_Consigne 1_
Répondez aux questions suivantes à partir de l'extrait.
(a) D'après l'extrait, à qui les tee-shirts sous la veste sont-ils réservés ?
(b) Qu'est-ce que la personne à qui l'extrait s'adresse aimait chez Jean Nouvel ?
(c) Comment l'extrait décrit-il le teint de cette personne ?

_Extrait du texte_
○ ○ ○
De très bel homme tu es devenu splendide. Tu n'étais pas un minet ni un modeux : pas de look d'architecte branchouille ou d'animateur télé aux dents blanchies, pas de tee-shirt foncé sous la veste - une abomination esthétique qui fait perdre toute allure à n'importe quel mâle, imaginez une seconde Cary Grant avec un tee-shirt et une veste, c'est affreux. Les tee-shirts sous la veste sont réservés aux femmes. Les hommes qui veulent avoir du style portent soit un tee-shirt seul, soit veste+chemise en dessous. Tu abondais en ce sens, aimant l'art de Jean Nouvel, pas son goût vestimentaire.
Tu avais le teint très mat, la peau marquée par l'absence de soins; tu sentais bon.
○ ○ ○
_Lignes_
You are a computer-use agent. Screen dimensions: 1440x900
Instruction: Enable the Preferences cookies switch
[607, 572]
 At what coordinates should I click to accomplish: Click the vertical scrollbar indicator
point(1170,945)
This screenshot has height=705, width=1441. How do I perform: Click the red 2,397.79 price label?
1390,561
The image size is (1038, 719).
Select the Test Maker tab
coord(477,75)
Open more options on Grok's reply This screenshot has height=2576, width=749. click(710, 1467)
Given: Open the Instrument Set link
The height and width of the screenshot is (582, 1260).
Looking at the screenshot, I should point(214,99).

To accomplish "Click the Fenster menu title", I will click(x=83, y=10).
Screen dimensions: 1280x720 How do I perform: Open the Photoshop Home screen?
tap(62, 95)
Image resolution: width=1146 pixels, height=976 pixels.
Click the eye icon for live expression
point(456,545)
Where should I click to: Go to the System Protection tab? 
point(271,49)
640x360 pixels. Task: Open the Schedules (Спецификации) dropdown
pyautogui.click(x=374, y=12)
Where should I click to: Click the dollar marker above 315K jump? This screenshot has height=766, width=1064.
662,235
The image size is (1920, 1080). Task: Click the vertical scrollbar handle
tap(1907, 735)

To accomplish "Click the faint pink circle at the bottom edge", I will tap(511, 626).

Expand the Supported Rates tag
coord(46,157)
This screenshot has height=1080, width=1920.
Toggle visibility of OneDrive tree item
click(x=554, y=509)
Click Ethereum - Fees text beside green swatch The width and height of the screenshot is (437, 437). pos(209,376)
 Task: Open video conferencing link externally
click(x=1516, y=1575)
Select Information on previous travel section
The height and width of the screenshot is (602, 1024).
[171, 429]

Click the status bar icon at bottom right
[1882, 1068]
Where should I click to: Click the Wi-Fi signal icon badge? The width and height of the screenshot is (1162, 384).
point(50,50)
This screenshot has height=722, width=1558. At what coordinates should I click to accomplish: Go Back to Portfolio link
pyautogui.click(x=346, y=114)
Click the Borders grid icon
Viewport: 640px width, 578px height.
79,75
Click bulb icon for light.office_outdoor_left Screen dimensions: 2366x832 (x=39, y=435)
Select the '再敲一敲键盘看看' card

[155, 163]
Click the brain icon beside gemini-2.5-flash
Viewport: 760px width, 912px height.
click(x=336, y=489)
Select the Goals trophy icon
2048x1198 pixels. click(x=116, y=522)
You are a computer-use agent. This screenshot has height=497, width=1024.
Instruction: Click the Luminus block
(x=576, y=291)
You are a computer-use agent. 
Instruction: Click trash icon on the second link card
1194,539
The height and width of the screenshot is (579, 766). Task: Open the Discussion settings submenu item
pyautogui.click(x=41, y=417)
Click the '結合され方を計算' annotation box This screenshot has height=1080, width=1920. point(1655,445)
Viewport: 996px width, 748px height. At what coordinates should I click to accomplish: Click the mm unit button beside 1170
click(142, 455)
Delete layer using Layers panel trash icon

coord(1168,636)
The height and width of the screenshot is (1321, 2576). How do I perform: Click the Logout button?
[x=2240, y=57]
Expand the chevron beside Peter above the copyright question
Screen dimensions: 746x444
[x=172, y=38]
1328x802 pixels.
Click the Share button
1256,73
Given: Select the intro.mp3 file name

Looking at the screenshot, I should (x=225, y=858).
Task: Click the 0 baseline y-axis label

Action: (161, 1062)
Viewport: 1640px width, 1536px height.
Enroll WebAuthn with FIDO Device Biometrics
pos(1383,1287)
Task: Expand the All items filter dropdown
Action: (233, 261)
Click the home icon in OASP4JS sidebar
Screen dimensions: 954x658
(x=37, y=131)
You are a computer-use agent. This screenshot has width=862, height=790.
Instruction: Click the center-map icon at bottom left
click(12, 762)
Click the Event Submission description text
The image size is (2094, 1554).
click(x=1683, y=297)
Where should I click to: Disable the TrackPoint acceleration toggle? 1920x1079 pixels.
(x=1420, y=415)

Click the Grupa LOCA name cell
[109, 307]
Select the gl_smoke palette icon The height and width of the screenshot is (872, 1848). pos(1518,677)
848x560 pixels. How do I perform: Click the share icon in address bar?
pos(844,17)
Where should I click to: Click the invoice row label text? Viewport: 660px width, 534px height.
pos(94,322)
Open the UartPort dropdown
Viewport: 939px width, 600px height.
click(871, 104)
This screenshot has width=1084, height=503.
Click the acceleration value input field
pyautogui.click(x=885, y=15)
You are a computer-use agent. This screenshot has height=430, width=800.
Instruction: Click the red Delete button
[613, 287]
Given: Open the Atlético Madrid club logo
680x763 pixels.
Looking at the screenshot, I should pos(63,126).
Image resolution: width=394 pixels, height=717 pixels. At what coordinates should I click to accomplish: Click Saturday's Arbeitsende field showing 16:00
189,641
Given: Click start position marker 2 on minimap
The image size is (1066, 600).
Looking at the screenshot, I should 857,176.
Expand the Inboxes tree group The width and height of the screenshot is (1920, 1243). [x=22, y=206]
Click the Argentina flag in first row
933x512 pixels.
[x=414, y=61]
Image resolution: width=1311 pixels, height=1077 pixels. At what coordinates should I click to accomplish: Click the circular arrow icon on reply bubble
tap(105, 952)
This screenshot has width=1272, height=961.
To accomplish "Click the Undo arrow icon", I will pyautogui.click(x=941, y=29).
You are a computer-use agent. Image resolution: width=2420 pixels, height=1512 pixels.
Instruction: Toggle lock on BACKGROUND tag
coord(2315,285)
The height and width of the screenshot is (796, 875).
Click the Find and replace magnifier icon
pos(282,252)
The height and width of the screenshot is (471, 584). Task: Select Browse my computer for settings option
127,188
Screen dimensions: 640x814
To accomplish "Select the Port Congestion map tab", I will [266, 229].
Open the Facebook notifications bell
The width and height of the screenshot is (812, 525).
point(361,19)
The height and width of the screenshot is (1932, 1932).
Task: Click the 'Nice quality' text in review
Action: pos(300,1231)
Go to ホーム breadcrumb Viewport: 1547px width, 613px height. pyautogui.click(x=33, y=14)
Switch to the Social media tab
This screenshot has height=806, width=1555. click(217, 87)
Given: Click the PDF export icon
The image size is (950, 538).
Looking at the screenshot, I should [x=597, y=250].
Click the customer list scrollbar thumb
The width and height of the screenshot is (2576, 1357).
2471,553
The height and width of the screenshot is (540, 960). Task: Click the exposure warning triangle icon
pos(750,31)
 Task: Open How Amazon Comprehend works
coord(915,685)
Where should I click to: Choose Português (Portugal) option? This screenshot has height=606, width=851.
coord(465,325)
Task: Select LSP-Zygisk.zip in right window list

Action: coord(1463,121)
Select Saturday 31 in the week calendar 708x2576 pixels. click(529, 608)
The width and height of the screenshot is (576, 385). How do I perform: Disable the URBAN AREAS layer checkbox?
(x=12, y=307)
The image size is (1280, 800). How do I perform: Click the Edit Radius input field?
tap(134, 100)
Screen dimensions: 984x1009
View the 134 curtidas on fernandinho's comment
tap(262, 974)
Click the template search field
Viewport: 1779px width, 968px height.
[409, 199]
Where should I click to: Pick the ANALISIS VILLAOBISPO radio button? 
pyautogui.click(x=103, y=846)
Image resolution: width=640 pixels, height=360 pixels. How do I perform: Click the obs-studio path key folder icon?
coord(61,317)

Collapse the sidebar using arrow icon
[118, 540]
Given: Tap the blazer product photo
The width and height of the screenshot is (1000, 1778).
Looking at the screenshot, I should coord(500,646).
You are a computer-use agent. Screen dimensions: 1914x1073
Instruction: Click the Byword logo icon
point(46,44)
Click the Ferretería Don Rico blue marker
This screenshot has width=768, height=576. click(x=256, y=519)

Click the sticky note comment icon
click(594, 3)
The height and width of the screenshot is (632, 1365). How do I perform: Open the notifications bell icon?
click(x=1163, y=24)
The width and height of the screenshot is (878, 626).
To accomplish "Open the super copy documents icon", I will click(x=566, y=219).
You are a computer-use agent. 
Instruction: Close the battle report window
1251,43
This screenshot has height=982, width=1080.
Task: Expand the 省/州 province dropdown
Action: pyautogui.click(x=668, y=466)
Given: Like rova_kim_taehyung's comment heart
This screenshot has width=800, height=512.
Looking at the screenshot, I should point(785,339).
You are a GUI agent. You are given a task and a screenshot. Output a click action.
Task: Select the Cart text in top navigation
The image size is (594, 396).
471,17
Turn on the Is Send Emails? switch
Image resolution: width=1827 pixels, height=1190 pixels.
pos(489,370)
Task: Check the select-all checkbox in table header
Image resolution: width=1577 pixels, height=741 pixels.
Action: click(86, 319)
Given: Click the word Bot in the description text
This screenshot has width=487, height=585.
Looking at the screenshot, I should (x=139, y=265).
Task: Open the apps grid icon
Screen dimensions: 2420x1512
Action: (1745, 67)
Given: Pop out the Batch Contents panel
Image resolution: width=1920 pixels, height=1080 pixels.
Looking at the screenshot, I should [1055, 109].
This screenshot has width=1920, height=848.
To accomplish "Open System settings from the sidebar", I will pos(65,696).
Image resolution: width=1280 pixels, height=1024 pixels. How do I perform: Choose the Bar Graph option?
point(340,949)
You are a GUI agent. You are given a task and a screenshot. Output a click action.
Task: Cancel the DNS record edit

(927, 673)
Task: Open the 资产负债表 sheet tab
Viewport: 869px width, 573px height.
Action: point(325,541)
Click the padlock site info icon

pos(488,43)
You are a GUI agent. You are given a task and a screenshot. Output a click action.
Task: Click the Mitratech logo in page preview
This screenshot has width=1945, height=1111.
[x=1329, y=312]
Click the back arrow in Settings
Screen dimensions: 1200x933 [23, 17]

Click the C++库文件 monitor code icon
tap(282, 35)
○ ○ ○
_Consigne 2_
Recopiez tel quel le passage des lignes ci-dessus qui commence par la ligne contenant « 640x360 pixels. Task: Open » et se termine par la ligne contenant « coord(1168,636) », ces deux lignes comprises.

_Réponse 1_
(a) Aux femmes.
(b) Son art, et non son goût vestimentaire.
(c) Il était très mat.

_Réponse 2_
640x360 pixels. Task: Open the Schedules (Спецификации) dropdown
pyautogui.click(x=374, y=12)
Where should I click to: Click the dollar marker above 315K jump? This screenshot has height=766, width=1064.
662,235
The image size is (1920, 1080). Task: Click the vertical scrollbar handle
tap(1907, 735)

To accomplish "Click the faint pink circle at the bottom edge", I will tap(511, 626).

Expand the Supported Rates tag
coord(46,157)
This screenshot has height=1080, width=1920.
Toggle visibility of OneDrive tree item
click(x=554, y=509)
Click Ethereum - Fees text beside green swatch The width and height of the screenshot is (437, 437). pos(209,376)
 Task: Open video conferencing link externally
click(x=1516, y=1575)
Select Information on previous travel section
The height and width of the screenshot is (602, 1024).
[171, 429]

Click the status bar icon at bottom right
[1882, 1068]
Where should I click to: Click the Wi-Fi signal icon badge? The width and height of the screenshot is (1162, 384).
point(50,50)
This screenshot has height=722, width=1558. At what coordinates should I click to accomplish: Go Back to Portfolio link
pyautogui.click(x=346, y=114)
Click the Borders grid icon
Viewport: 640px width, 578px height.
79,75
Click bulb icon for light.office_outdoor_left Screen dimensions: 2366x832 (x=39, y=435)
Select the '再敲一敲键盘看看' card

[155, 163]
Click the brain icon beside gemini-2.5-flash
Viewport: 760px width, 912px height.
click(x=336, y=489)
Select the Goals trophy icon
2048x1198 pixels. click(x=116, y=522)
You are a computer-use agent. This screenshot has height=497, width=1024.
Instruction: Click the Luminus block
(x=576, y=291)
You are a computer-use agent. 
Instruction: Click trash icon on the second link card
1194,539
The height and width of the screenshot is (579, 766). Task: Open the Discussion settings submenu item
pyautogui.click(x=41, y=417)
Click the '結合され方を計算' annotation box This screenshot has height=1080, width=1920. point(1655,445)
Viewport: 996px width, 748px height. At what coordinates should I click to accomplish: Click the mm unit button beside 1170
click(142, 455)
Delete layer using Layers panel trash icon

coord(1168,636)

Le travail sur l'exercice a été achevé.